The stay-at-home order requires everyone to “remain at home, with the exception of essential purposes, such as going to the grocery story, pharmacy, accessing health-care services, exercising, or essential work.”

What if we had a prescription from a health-care professional to spend two hours a week on a local snowshoe trail, or on a nearby skating rink? There would be no question that the activity is essential.

This is not as far-fetched as it seems. Thanks to a new initiative of the B.C. Parks Foundation and a group or health-care professionals who want to improve their patients’ health by connecting them to nature, this is happening for the first time in Canada.

Described on its website as “Canada’s first national, evidence-based nature prescription program,” PaRx was launched in December 2020 and formally recognizes the powerful health benefits of nature. The program is backed by hundreds of studies that suggest connecting to nature is one of the best things you can do to improve your health.

Through the PaRx program, licensed health-care professionals can prescribe nature in the same way they recommend other aspects of a patient’s health-care plan.

Evidence-based recommendations and resources are provided, along with a website to log prescriptions. Outdoor activity choice is generally up to the patient, but based on science, the recommended length of time for significant benefits is 20 to 30 minutes per outing, with at least two hours total per week.

PaRx founders say there is a huge enthusiasm for the program and that the COVID-19 pandemic has highlighted the need for nature prescriptions.

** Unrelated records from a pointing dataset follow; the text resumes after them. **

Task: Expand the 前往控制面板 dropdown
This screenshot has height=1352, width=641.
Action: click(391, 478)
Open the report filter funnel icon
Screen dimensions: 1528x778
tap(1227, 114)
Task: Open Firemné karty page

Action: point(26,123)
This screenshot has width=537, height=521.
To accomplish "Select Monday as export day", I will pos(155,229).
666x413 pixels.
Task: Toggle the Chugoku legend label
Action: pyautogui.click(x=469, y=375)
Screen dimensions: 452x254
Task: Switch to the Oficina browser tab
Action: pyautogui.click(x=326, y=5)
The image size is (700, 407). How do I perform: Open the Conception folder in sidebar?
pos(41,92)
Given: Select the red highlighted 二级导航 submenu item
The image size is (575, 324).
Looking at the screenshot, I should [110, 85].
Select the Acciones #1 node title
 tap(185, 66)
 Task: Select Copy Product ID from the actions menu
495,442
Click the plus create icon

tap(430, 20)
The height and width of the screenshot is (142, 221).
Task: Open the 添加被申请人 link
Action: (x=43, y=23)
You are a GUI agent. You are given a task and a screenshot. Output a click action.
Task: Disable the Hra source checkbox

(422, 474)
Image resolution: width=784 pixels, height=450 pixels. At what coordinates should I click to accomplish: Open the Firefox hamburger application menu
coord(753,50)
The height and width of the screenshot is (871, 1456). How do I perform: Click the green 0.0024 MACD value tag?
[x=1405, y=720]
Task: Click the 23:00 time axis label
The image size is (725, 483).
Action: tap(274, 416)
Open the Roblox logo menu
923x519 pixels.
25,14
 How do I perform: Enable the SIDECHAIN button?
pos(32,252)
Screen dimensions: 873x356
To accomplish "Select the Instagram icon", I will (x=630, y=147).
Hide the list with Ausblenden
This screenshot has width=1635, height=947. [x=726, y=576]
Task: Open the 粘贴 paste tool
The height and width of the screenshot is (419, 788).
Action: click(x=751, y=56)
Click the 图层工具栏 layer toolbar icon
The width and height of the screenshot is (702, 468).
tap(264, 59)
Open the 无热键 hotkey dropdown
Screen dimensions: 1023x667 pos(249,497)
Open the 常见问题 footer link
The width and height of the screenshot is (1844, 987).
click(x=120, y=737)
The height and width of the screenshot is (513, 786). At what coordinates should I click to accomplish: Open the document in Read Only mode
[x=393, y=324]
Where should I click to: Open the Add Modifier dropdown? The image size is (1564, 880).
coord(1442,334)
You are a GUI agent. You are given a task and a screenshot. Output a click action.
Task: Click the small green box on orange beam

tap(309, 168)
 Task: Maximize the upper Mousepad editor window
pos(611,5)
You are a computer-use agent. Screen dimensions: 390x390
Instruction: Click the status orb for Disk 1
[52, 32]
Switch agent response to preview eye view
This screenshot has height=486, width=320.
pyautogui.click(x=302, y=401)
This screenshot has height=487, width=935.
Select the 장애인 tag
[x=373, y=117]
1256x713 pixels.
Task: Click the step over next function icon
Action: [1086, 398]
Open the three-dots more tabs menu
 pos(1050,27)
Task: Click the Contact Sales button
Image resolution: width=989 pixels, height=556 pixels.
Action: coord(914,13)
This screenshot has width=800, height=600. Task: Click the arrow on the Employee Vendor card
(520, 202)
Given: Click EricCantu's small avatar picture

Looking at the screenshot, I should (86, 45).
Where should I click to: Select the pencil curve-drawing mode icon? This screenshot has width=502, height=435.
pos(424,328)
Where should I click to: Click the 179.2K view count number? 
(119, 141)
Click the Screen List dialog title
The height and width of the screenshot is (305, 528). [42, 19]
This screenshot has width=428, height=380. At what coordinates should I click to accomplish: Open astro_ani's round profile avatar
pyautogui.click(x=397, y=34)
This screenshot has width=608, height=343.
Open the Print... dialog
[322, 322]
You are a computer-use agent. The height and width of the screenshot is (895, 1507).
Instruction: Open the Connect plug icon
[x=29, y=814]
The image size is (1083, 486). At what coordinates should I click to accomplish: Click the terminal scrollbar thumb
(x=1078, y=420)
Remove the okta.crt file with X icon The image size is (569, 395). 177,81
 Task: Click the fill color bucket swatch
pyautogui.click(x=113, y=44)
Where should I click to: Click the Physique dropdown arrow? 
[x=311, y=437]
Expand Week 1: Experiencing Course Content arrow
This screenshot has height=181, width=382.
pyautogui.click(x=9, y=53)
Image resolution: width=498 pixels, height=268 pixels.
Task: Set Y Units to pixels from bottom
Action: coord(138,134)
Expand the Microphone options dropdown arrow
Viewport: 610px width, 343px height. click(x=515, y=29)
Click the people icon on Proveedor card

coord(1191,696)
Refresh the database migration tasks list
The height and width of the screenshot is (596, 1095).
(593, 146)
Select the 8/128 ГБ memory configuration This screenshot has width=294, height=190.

Locally, we have seen the popularity of outdoor recreation over the past few months. With indoor recreation limited, we are all looking for other opportunities to have fun and get exercise, whether with our families, friends, or on our own.

A recent social media post by The Couchiching Conservancy reported, “an influx in trail users at Grants’ Woods and some other nature reserves.” While saying they were extremely happy to see people out exploring local reserves, the post also included a reminder about the “nature” of the areas and the importance of respecting and protecting the local habitats.

The protection of nature and the environment is also seen as a benefit of the PaRx program. Organizers recognize that the more people are connected to nature, the more likely they are to protect it.

This sounds like a win-win situation to me. By prescribing nature, the individual becomes healthier and happier, while being inspired to protect the planet.

Meanwhile in Ontario, we can follow our own nature prescriptions – in our many outdoor parks and trails – as long as we limit our numbers to five, remain distanced, and bring along a mask, I believe.